The erstwhile Harvard president argued that carefully sequenced financial liberalization, financial sector reform, and the reduced use of exchange rate targeting in Asia are crucial to guard against vulnerability.
His comments stand in stark contrast to the intense focus by Asian officials on reserve currency swaps and the risks of hedge fund activity. ADB president Haruhiko Kuroda said on Friday: “Small open economies, particularly Thailand and Malaysia, are countries that are affected by large capital inflows. We need greater financial cooperation to mitigate problems of volatile capital inflows.”
Summers’s views were echoed last night by Charles Dallara, managing director of the Institute of International Finance (IIF), the global association of financial institutions. “The accumulation of reserves was a natural response to what happened [in 1997], but we’ve gone way beyond that level now... In their effort to safeguard their systems, they’ve gone overboard,” he told Emerging Markets.
The IIF will today present its Asia regional overview, which will show that, although capital flows to Asia (ex-Japan) are likely to moderate in 2007, from a peak of $255 billion in 2006, foreign exchange reserves will continue to rise to around $1.9 trillion this year.

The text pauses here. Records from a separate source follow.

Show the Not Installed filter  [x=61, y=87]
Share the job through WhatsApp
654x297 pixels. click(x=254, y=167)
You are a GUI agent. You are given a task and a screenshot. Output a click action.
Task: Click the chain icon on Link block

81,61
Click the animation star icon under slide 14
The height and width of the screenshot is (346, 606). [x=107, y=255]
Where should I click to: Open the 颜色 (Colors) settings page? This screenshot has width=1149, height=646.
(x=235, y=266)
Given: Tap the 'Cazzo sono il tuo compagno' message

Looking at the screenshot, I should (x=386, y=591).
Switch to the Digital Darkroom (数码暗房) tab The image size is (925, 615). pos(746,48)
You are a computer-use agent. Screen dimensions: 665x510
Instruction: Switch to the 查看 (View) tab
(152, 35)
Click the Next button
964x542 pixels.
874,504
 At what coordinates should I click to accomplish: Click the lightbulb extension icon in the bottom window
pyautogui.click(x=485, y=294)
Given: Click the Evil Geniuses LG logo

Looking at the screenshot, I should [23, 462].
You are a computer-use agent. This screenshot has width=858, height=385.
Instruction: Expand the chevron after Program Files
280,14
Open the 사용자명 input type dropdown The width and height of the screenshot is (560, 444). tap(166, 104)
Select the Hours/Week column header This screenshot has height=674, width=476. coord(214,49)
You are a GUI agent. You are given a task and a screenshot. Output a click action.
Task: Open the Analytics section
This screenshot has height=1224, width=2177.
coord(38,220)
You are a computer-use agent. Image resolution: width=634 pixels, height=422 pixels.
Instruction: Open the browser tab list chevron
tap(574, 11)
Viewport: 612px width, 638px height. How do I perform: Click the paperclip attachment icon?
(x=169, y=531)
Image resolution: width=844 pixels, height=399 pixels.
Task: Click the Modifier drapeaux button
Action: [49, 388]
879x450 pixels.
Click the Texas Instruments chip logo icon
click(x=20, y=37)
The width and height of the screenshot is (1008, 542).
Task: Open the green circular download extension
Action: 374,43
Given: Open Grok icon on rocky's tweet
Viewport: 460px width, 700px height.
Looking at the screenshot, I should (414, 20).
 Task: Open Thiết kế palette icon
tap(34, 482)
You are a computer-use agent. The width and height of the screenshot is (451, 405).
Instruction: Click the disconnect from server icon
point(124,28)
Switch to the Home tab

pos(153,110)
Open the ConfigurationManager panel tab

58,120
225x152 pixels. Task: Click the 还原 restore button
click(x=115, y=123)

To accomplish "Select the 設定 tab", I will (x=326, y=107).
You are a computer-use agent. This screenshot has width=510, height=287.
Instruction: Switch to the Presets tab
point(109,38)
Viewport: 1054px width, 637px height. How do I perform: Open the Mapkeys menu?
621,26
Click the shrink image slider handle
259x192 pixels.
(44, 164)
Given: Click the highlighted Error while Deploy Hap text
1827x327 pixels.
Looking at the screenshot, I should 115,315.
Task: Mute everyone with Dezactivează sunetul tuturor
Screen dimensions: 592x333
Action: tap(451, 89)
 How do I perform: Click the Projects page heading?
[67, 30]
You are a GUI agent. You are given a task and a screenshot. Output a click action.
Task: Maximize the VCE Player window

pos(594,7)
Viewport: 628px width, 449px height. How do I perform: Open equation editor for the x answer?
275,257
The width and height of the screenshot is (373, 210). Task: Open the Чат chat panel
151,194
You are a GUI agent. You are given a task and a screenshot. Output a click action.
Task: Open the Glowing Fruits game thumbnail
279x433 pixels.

The surge in credit available through hedge funds and the use of derivative instruments makes financial market performance more difficult to assess as the cycle turns, but Gregory Fager, director of the IIF’s Asia-Pacific department, emphasized that the situation was “vastly different” from 10 years ago, and a serious economic shock resulting from the withdrawal of foreign capital flows looked “out of the question.”
Citing the turbulence that occurred in emerging markets in May/June 2006, Fager observed: “The Mumbai Stock Exchange saw a 30% fall, but the economy as a whole still grew by more than 9% for 2006 as a whole, which was unprecedented.”
The fund managers on the receiving end of suspicion from central banks and finance ministers also believe that fears over capital flow volatility are overplayed.
Michel Lahaie, who manages Hong Kong-based absolute return fund Axiom, argued that speculative attacks on Asian economies were now much less likely, as the markets are larger and more liquid. “Then, you could move a market like Thailand or China with $100 million. Today that’s more difficult, and in two or three years, maybe impossible,” he told Emerging Markets.
Lahaie also said that the days of the global economy catching a cold from tighter liquidity conditions in the US are “long gone.”
Goh How Phuang, who manages the $2 billion Schroder Asian Bond fund in Singapore, pointed to the strength of the local investor bid, especially in the Philippines, as a source of resilience to any downturn in global capital flows. “Asian banking systems are awash with liquidity, which precludes a major adjustment, short of the kind of credit event that is not on anyone’s short-term radar,” he concluded.
But fund managers warn that volatility could be induced - by policymakers rather than market players. Lahaie points to Asian central bank attempts to hold back currency appreciation, and to the investment restrictions on China “A” shares, as potential sources of bubbles.
“When was the last time a hedge fund set the level for the yen?” Lahaie asked. “We just play with the cards we’re dealt.”